▶ **Collected data entries**:
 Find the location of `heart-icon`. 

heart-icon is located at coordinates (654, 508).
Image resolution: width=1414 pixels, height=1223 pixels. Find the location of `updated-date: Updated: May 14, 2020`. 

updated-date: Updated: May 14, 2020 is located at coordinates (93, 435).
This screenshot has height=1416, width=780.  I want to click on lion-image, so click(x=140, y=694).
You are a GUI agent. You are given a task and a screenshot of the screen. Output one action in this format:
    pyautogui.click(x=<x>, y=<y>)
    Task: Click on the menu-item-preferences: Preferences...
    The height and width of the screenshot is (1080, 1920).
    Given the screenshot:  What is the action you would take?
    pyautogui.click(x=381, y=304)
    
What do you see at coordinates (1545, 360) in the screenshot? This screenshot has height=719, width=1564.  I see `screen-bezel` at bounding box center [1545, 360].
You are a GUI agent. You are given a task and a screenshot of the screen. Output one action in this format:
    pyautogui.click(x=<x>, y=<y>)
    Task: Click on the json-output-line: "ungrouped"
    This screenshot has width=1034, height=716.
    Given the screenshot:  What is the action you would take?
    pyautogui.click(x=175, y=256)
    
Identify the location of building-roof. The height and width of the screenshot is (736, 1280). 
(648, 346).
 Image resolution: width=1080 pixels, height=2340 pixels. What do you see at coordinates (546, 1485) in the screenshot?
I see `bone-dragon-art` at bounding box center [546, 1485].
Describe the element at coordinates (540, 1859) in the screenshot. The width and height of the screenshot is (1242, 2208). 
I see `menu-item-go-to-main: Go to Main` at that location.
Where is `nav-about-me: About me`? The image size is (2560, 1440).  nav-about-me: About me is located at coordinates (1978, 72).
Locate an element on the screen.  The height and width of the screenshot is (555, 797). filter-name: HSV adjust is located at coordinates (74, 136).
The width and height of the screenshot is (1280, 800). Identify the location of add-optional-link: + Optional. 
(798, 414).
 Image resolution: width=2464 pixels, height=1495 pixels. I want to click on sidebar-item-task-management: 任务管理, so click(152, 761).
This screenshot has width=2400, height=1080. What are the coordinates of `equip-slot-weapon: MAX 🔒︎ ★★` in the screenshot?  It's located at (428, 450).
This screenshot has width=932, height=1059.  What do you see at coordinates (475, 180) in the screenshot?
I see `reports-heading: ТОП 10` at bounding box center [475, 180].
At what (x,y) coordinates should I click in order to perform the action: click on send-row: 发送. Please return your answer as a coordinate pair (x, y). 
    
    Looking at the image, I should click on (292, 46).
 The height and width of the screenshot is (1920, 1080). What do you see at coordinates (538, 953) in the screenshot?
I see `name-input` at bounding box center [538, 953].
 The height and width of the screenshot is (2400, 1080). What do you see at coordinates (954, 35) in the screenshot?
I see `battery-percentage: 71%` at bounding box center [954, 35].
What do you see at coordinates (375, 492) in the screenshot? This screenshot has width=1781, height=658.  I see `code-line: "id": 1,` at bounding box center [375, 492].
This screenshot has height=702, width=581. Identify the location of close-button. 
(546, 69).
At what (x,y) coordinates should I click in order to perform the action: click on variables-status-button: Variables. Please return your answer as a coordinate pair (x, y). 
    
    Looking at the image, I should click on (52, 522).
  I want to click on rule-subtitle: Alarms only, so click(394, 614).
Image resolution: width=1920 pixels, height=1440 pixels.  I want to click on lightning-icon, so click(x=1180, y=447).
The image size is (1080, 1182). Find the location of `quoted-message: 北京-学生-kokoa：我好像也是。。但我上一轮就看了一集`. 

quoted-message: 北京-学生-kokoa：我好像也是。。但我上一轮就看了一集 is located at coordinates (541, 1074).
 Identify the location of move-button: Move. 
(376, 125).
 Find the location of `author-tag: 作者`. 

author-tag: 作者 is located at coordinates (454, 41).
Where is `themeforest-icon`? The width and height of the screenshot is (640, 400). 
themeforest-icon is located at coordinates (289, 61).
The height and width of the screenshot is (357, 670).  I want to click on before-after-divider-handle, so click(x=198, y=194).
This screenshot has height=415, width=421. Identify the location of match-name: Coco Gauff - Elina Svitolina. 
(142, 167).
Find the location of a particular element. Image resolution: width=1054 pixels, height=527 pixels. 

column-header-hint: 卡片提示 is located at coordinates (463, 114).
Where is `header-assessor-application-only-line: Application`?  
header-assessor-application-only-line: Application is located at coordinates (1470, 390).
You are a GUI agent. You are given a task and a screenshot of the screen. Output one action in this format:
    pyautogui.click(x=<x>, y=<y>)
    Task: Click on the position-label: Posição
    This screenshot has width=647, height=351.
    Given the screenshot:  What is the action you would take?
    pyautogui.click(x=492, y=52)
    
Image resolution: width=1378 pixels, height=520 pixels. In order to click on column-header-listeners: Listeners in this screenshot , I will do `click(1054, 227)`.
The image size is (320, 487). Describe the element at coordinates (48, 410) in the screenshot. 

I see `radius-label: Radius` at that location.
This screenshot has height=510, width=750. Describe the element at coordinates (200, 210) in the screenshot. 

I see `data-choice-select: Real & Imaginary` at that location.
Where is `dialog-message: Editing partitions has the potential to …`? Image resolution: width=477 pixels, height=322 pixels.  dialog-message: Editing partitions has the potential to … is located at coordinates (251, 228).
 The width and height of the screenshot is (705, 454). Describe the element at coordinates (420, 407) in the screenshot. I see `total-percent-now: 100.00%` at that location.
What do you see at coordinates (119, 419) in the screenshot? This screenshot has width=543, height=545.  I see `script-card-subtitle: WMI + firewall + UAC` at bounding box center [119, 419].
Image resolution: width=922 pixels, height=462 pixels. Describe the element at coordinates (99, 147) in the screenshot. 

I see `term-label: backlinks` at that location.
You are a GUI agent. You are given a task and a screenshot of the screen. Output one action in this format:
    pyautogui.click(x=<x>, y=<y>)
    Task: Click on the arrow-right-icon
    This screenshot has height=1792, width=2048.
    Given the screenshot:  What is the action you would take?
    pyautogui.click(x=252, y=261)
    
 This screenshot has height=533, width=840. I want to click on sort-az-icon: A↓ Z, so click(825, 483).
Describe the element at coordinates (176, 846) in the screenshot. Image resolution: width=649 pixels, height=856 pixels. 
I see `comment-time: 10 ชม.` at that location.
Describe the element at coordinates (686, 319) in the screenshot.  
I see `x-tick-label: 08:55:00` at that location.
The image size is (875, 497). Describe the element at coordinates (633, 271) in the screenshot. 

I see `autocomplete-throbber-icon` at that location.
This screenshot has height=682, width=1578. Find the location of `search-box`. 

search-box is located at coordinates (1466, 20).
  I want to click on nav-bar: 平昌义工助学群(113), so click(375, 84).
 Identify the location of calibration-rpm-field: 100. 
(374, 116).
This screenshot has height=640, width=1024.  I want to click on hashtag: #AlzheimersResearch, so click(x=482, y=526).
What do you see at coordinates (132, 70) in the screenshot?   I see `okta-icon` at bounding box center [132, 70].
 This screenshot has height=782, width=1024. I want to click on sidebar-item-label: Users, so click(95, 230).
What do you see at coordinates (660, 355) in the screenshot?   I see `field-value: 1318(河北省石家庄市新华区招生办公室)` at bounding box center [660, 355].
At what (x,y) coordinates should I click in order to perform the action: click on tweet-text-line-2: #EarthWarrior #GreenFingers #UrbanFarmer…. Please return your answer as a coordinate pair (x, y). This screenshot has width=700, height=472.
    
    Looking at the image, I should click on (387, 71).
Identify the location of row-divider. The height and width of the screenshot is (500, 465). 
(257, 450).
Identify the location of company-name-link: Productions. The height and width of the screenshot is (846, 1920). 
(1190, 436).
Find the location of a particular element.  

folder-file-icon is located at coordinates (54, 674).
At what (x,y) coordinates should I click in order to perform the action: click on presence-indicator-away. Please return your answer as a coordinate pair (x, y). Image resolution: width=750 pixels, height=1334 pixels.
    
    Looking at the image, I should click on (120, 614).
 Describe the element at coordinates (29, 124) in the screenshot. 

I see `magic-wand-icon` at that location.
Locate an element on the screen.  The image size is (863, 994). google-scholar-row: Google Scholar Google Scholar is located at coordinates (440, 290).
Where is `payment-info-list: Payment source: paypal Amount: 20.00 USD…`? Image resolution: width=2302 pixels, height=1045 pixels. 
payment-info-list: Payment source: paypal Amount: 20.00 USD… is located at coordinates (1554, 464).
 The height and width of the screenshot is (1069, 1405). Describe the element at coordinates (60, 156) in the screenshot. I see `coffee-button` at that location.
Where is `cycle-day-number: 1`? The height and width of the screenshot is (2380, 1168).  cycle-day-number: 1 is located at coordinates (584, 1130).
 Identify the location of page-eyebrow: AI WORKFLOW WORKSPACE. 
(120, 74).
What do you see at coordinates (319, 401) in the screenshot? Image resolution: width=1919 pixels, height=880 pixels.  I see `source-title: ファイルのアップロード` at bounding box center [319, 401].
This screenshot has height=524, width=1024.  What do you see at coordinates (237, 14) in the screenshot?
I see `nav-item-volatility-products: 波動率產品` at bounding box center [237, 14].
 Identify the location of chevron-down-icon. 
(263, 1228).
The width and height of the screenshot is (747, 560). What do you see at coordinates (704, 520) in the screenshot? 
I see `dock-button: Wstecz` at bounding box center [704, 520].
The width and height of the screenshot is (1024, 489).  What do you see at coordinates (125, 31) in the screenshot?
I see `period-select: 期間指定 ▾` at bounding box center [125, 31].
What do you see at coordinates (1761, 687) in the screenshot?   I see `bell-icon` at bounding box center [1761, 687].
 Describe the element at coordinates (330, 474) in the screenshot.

▶ **What is expected**:
Could you write out, word for word, the lines from the first line of the rows through the line containing "This screenshot has height=1416, width=780."?

▶ **Output for this exercise**:
 Find the location of `heart-icon`. 

heart-icon is located at coordinates (654, 508).
Image resolution: width=1414 pixels, height=1223 pixels. Find the location of `updated-date: Updated: May 14, 2020`. 

updated-date: Updated: May 14, 2020 is located at coordinates (93, 435).
This screenshot has height=1416, width=780.  I want to click on lion-image, so click(x=140, y=694).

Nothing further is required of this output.